Deux heures avant le début officiel de la manif, les premières charges et gazages avaient lieu. Dès 10h du matin, toutes les zones à quelques kilomètres du trajet étaient plongées dans une atmosphère hallucinante et anxiogène, avec des patrouilles mobiles qui attrapent au hasard des groupes de manifestants pour les fouiller de façon hyper agressive. Le moindre masque de protection contre le gaz ou lunettes de natation sont saisis, comme du matériel de guerre. Certains masques à gaz sont même suffisants pour être embarqué en GAV. L’objectif est clair : dissuader le maximum de personnes à se rendre sur la manifestation, et enlever le plus de protections possible contre le gaz lacrymo. Des centaines de gilets jaunes sont saisis par la police et confisqués aux manifestants. Là encore, pas pour maintenir l’ordre, mais pour minimiser l’impacte des GJ sur cette manif du 1er mai. France 2019.

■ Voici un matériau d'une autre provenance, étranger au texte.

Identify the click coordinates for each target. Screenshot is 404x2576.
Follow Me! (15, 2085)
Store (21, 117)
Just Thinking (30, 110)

Une fois la manifestation lancée, on se rend compte que le cortège de tête n’est plus vraiment un cortège de « tête » : les syndicats sont totalement noyés dans les milliers de GJ, Kway noirs et simples citoyens qui désirent manifester et lutter dans la rue. A l’avant bien sûr, mais également après le cortège syndical et même en plein milieu. Si l’an passé on pouvait parler d’un cortège de tête qui rivalisait en nombre avec le cortège syndical, aujourd’hui, on ne peut même plus parler en ces termes tant la majorité de la colère qui s’exprime dans la rue sort de tout cadre syndical.

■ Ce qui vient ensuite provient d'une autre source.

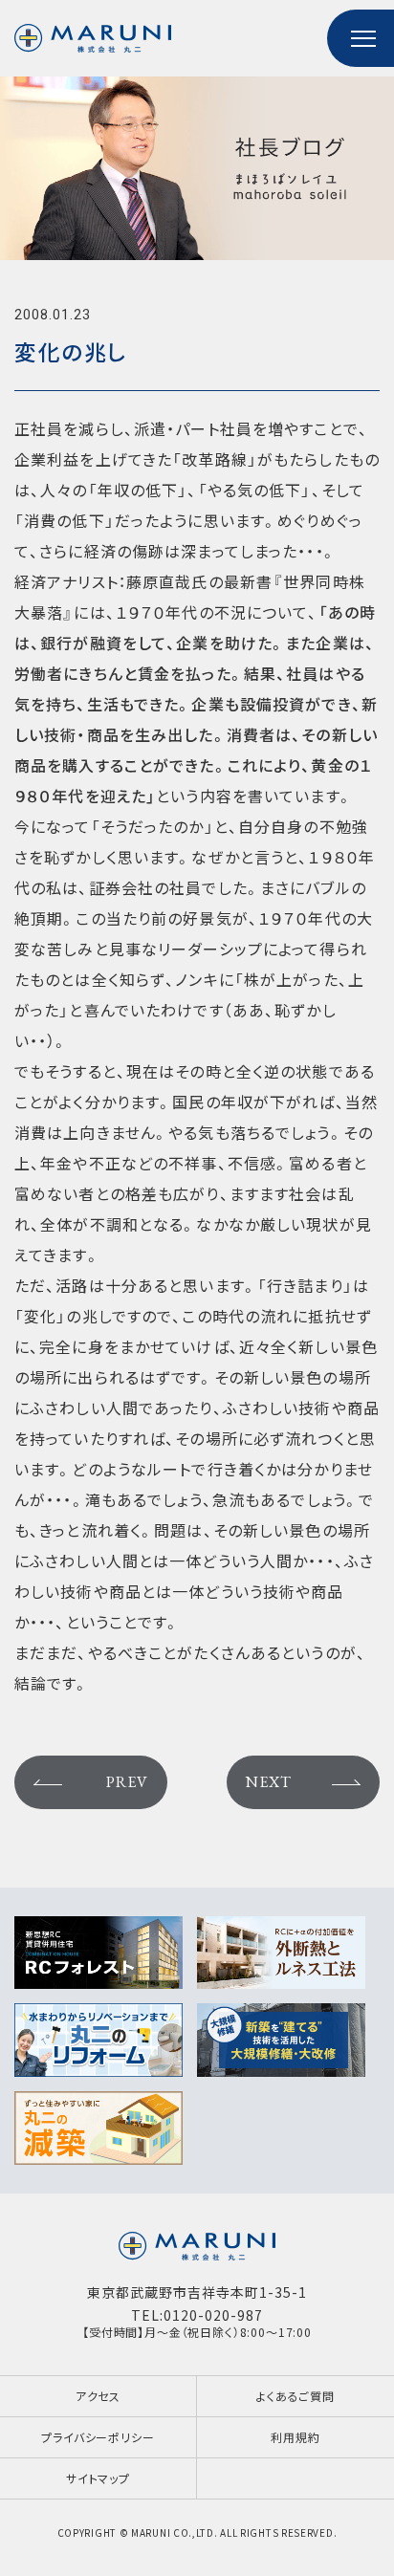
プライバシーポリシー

Ce 1er mai est clairement une défaite pour les luttes sociales. Il confirme que désormais, face à un pouvoir autoritaire et ultra-violent, il n’est plus possible de jouer la carte des manifestations déclarées et concertées avec la préfecture. En effet, cette manif de mercredi aura été l’une des plus violentes pour les manifestants alors qu’elle a été l’une de celles qui ont connu le moins de dégradations. Le discours qui consiste à nous dire qu’il faut aller en manif déclarée pour rassembler un maximum de citoyens en colère qui ont peur des violences ne tient plus du tout.
Il va falloir également réfléchir à de nouvelles modalités d’actions et de manifestations, prenant acte des nouvelles stratégies des forces de l’ordre. Nous en avons les moyens et les forces. Car la seule victoire du 1er mai, c’est bien d’avoir vu autant de personnes descendre dans les rues de Paris et de toutes les villes de France, malgré le climat totalitaire et les menaces du pouvoir. Des personnes déterminées, joyeuses et qui ne laisseront pas des matraques ou des gaz les stopper dans leur lutte.